Passage: Begin

"Official"December 2016 BARUG Meeting

Name: "Official"December 2016 BARUG Meeting
Start: 2016-12-13T18:30:00-08:00
End: 2016-12-13T21:30:00-08:00
Location: Instacart

Hosted By

Joseph R.

Details

Agenda:
6:30 - Food and networking
7:00 - Announcements
7:05 - Nicole White: Codenames: Playing Spymaster with R
7:25 - John Mount: Cleaning real world data in R using the vtreat package
8:00 - Norm Matloff: recsys: an Advanced Tool for Recommender Systems

Note: Due to illness Jeremy Stanley's talk has been canceled.

#------------------
Nicole White

Codenames: Playing Spymaster with R

In Codenames (https://boardgamegeek.com/boardgame/178900/codenames), a popular party game, two teams compete to identify all of their words (or codenames) on a grid of 25 words. One player on each team (called the spymaster) is tasked with giving one-word clues to their teammates to help them identify their words. In this presentation, I'll talk about using R to automate the spymaster's task. Each codename on the board is treated as a document and machine learning techniques are used to find similarities among the codenames, cluster them, and determine the best one-word clue for each cluster. See my blog post (https://nicolewhite.github.io/2016/07/19/spymaster.html) for more details.

Passage: End
Provided data: Begin

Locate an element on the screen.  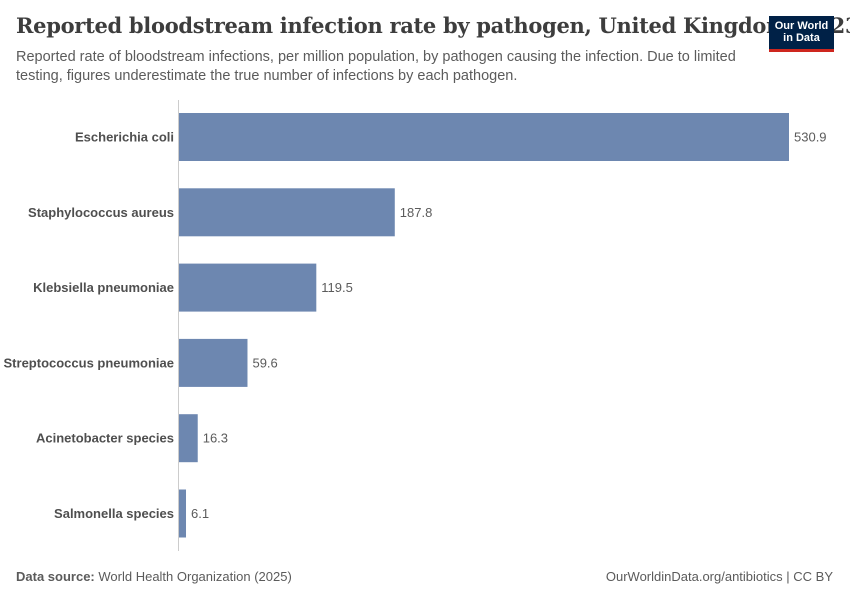
category-label: Escherichia coli is located at coordinates (124, 138).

Provided data: End

### Directive
Write out the meetup listing from "Note: Due to" to "for more details.", swapping "party game" for "word game". The material that comes after the meetup listing has nothing to do with it.

### Solution below
Note: Due to illness Jeremy Stanley's talk has been canceled.

#------------------
Nicole White

Codenames: Playing Spymaster with R

In Codenames (https://boardgamegeek.com/boardgame/178900/codenames), a popular word game, two teams compete to identify all of their words (or codenames) on a grid of 25 words. One player on each team (called the spymaster) is tasked with giving one-word clues to their teammates to help them identify their words. In this presentation, I'll talk about using R to automate the spymaster's task. Each codename on the board is treated as a document and machine learning techniques are used to find similarities among the codenames, cluster them, and determine the best one-word clue for each cluster. See my blog post (https://nicolewhite.github.io/2016/07/19/spymaster.html) for more details.